◆ What is being asked
At the line containing "Viewport: 1400px width, 664px", begin an exact copy of the lines below and continue through the final one, with no pictures.

== Provided records

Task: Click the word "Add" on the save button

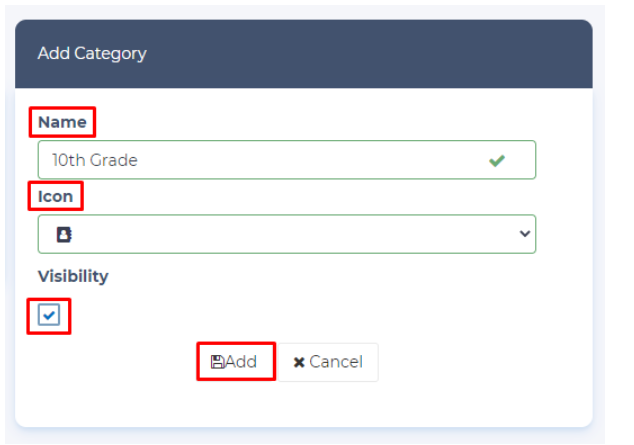Action: [x=241, y=362]
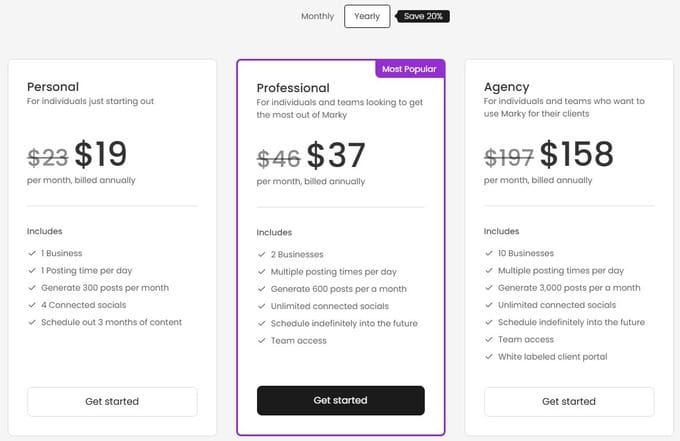
Task: Click checkmark beside Generate 600 posts per month
Action: coord(261,289)
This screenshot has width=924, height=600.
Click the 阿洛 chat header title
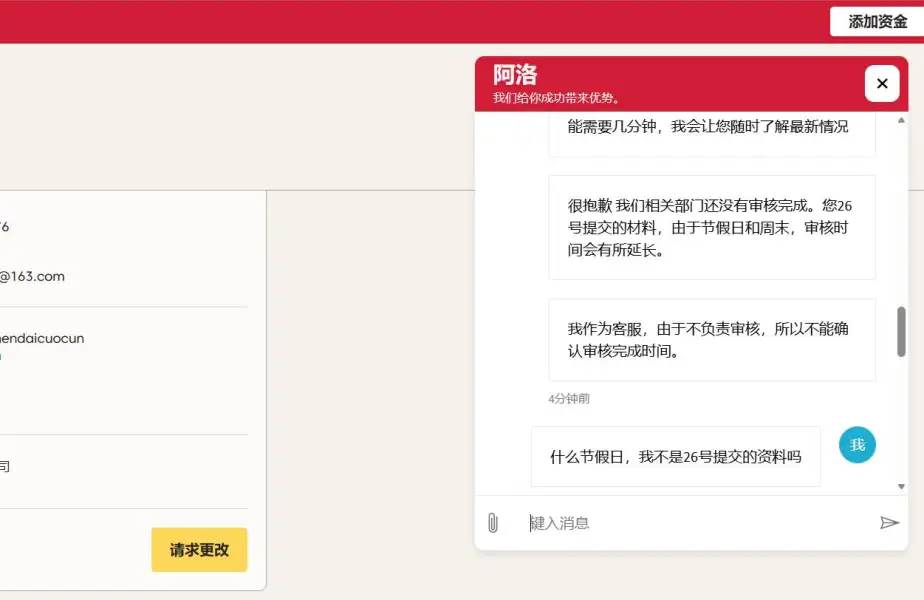coord(515,75)
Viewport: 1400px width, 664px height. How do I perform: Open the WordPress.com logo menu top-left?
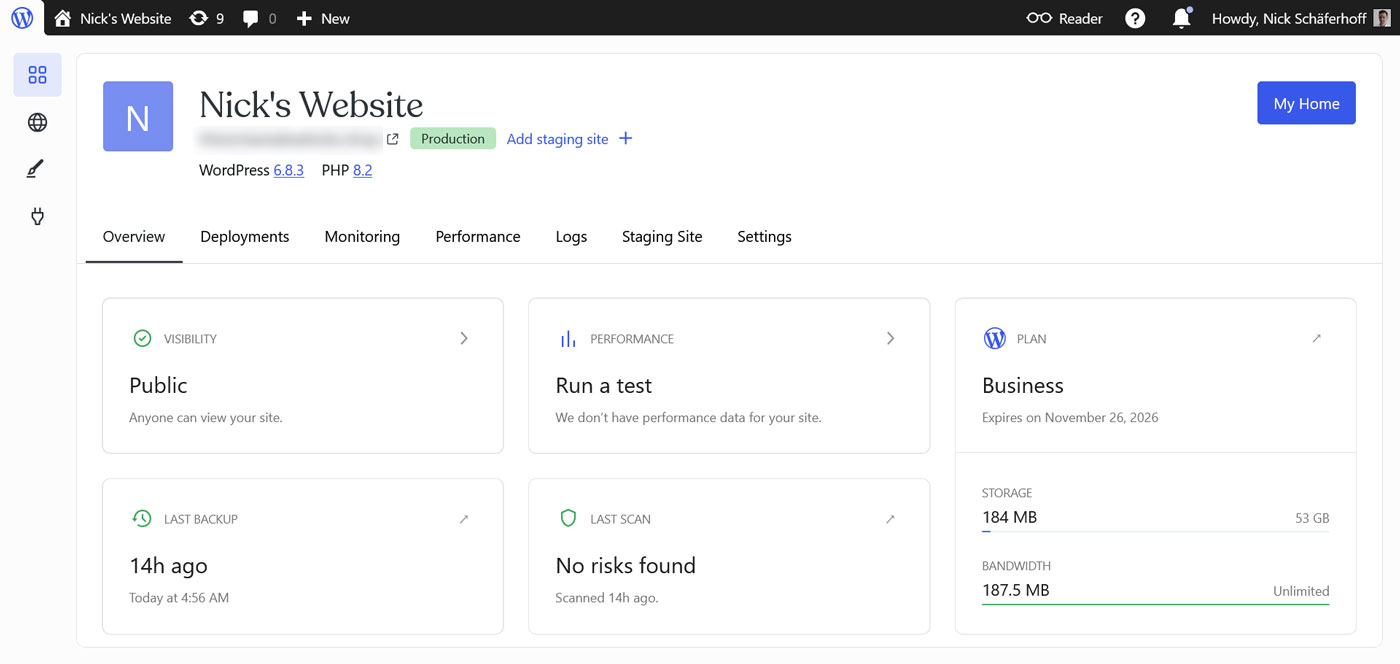pyautogui.click(x=21, y=18)
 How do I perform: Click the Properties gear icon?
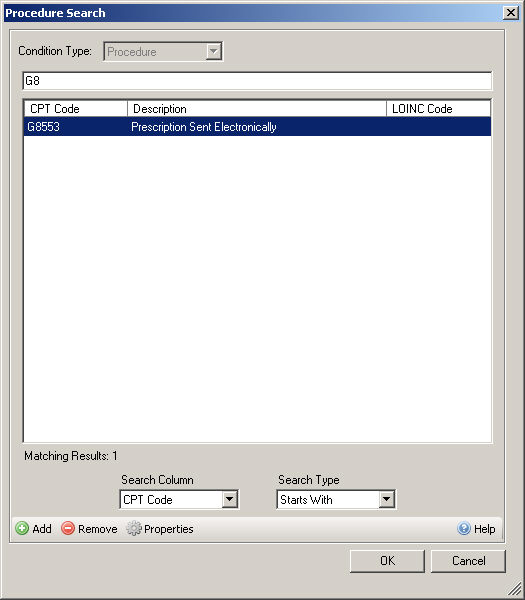tap(134, 528)
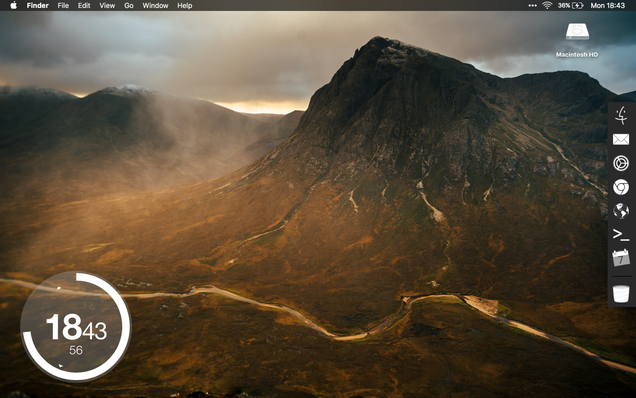636x398 pixels.
Task: Click the 18:43 circular clock widget
Action: pos(76,327)
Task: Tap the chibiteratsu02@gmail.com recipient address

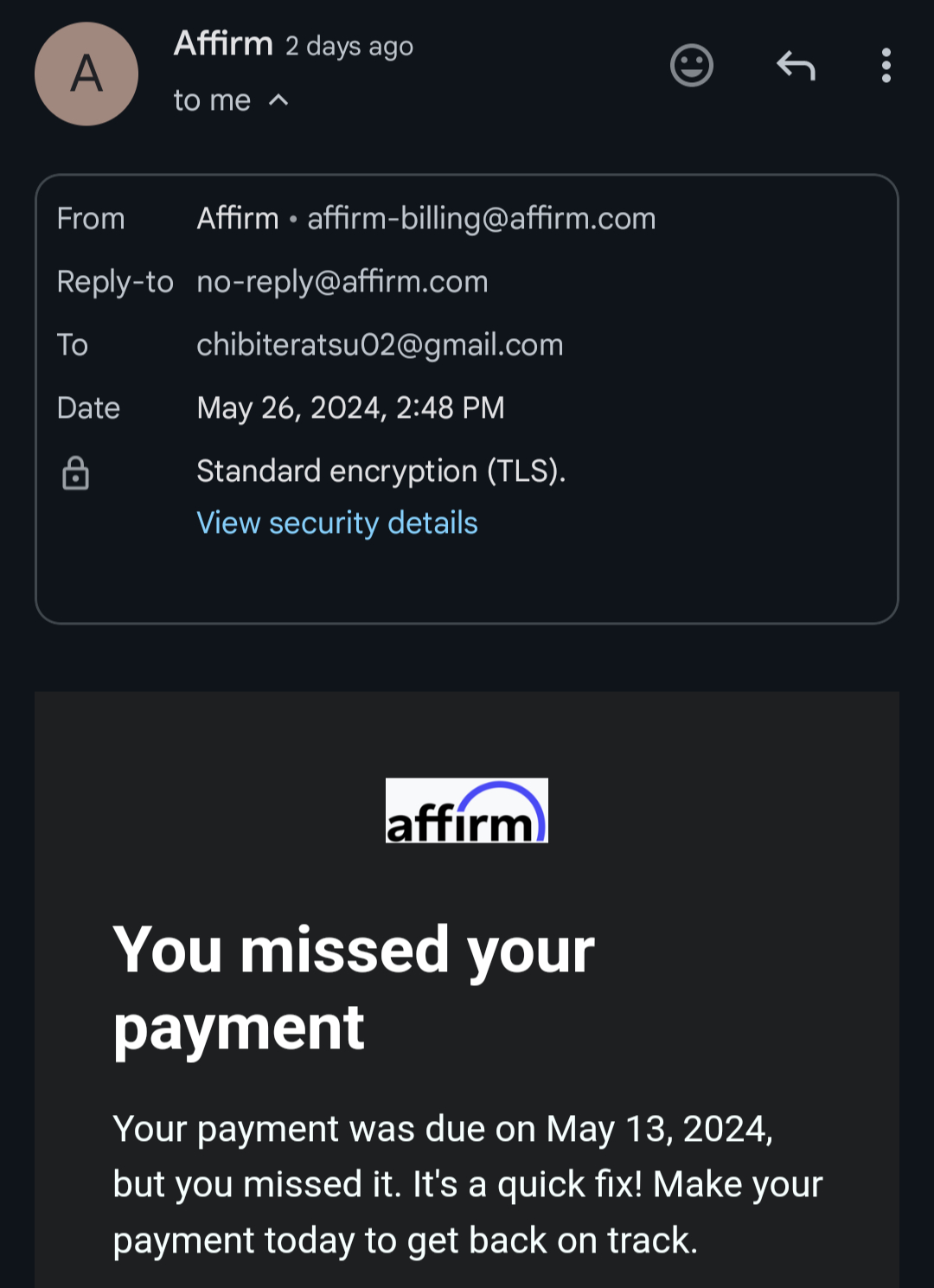Action: [380, 345]
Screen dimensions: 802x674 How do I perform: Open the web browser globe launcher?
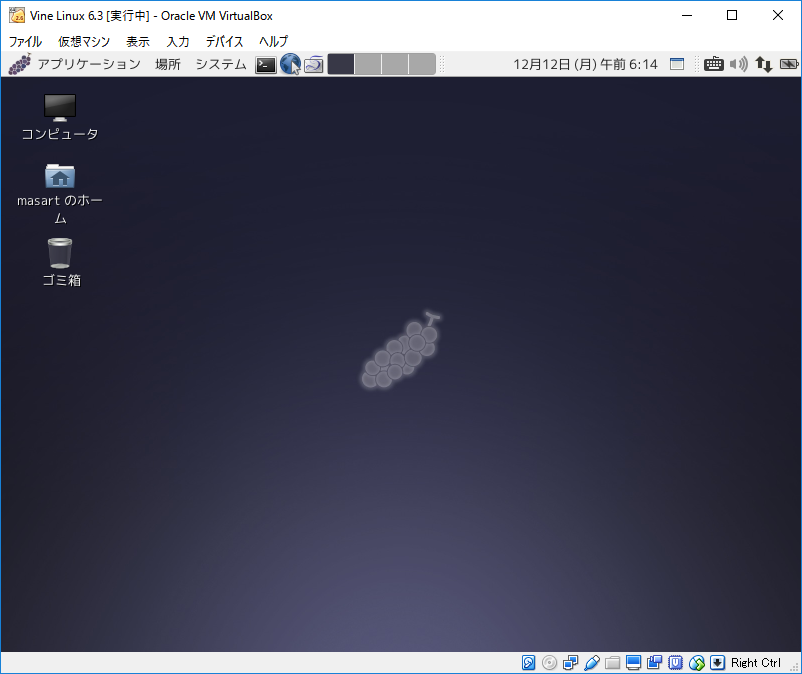(x=290, y=64)
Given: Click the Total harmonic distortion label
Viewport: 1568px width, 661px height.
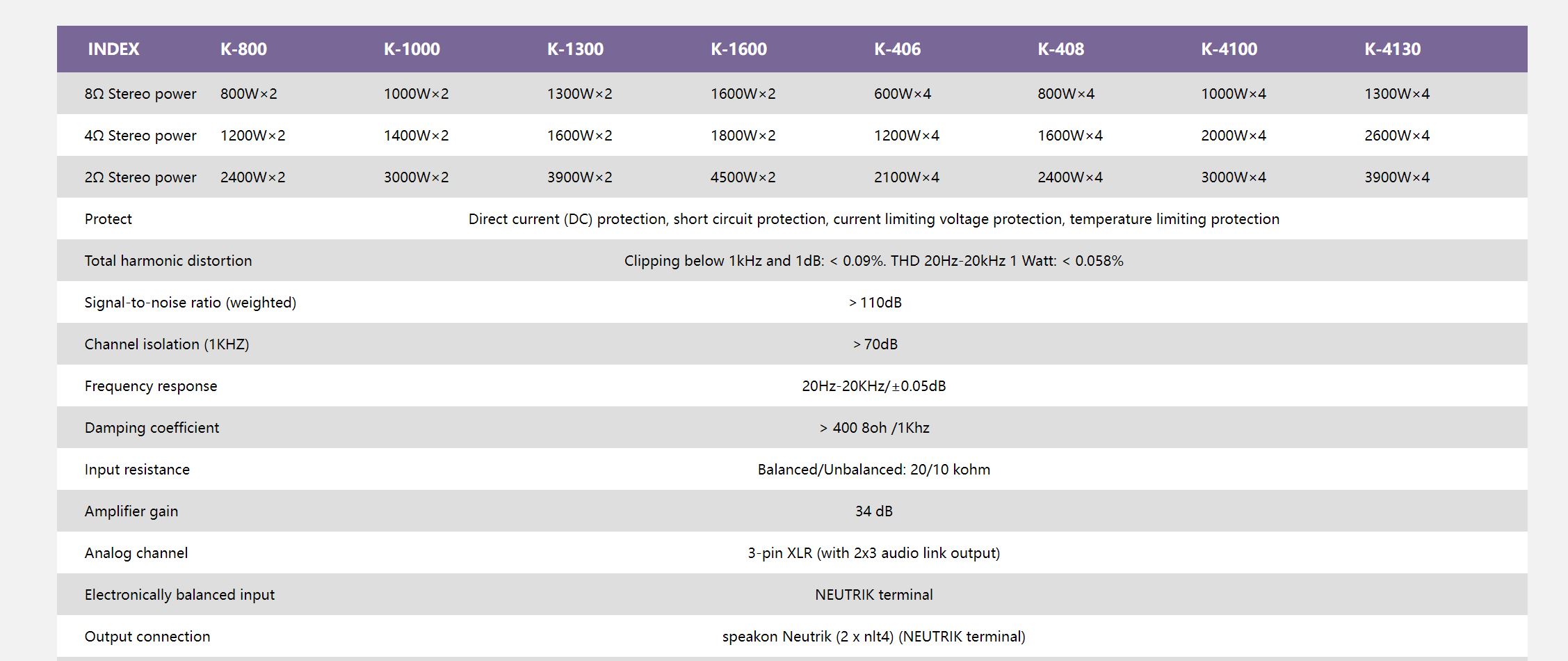Looking at the screenshot, I should pyautogui.click(x=168, y=261).
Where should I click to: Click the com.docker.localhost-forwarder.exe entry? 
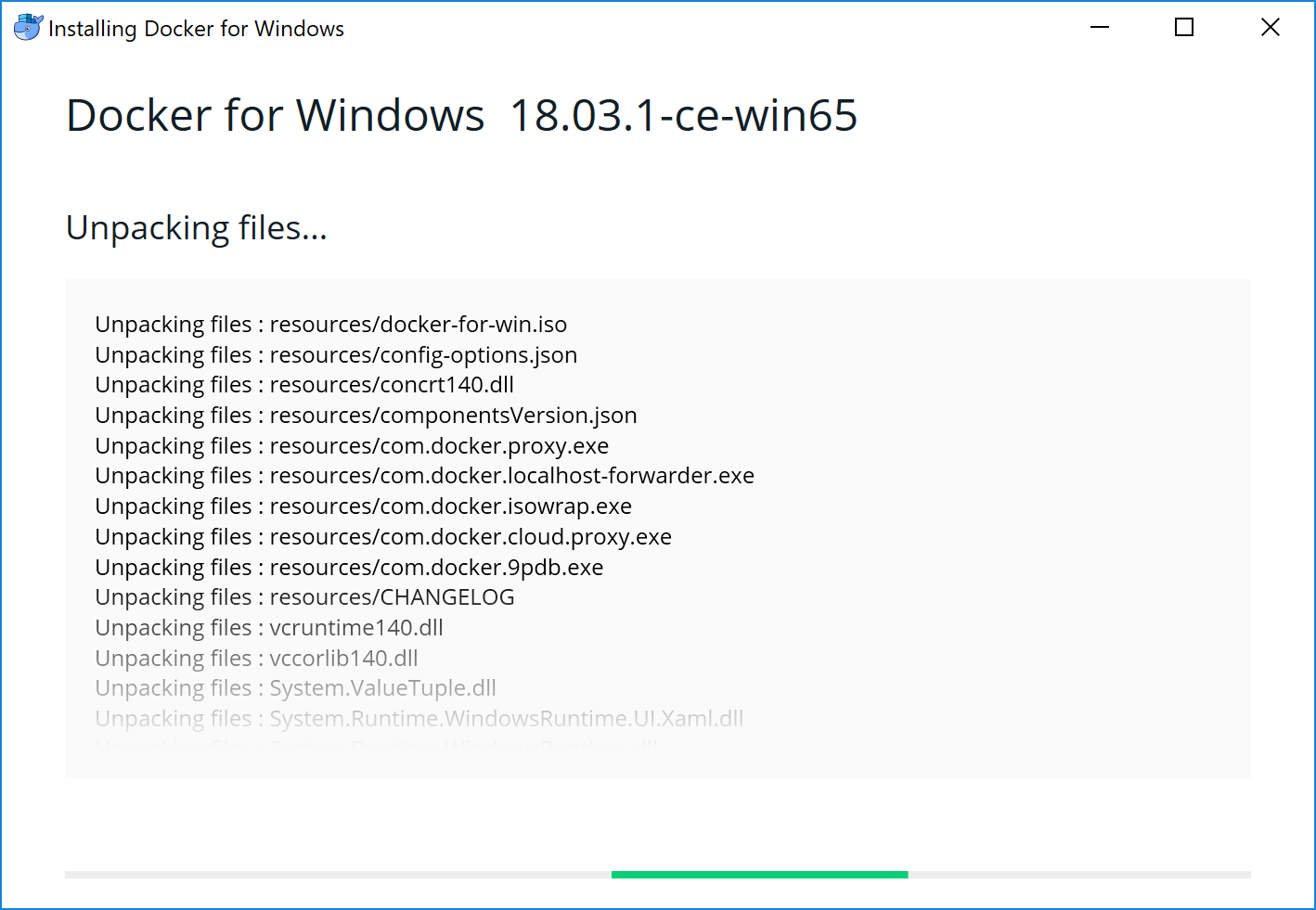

====

◆ Answer for this exercise
Viewport: 1400px width, 664px height. How do I perform: Open the WordPress.com logo menu top-left?
pyautogui.click(x=21, y=18)
 How do I perform: Click the Properties gear icon?
tap(134, 528)
636x398 pixels.
Task: Click the 18:43 circular clock widget
Action: pos(76,327)
Task: Tap the chibiteratsu02@gmail.com recipient address

Action: [380, 345]
Screen dimensions: 802x674 How do I perform: Open the web browser globe launcher?
(x=290, y=64)
Given: Click the Total harmonic distortion label
Viewport: 1568px width, 661px height.
Looking at the screenshot, I should pyautogui.click(x=168, y=261).
Where should I click to: Click the com.docker.localhost-forwarder.exe entry? 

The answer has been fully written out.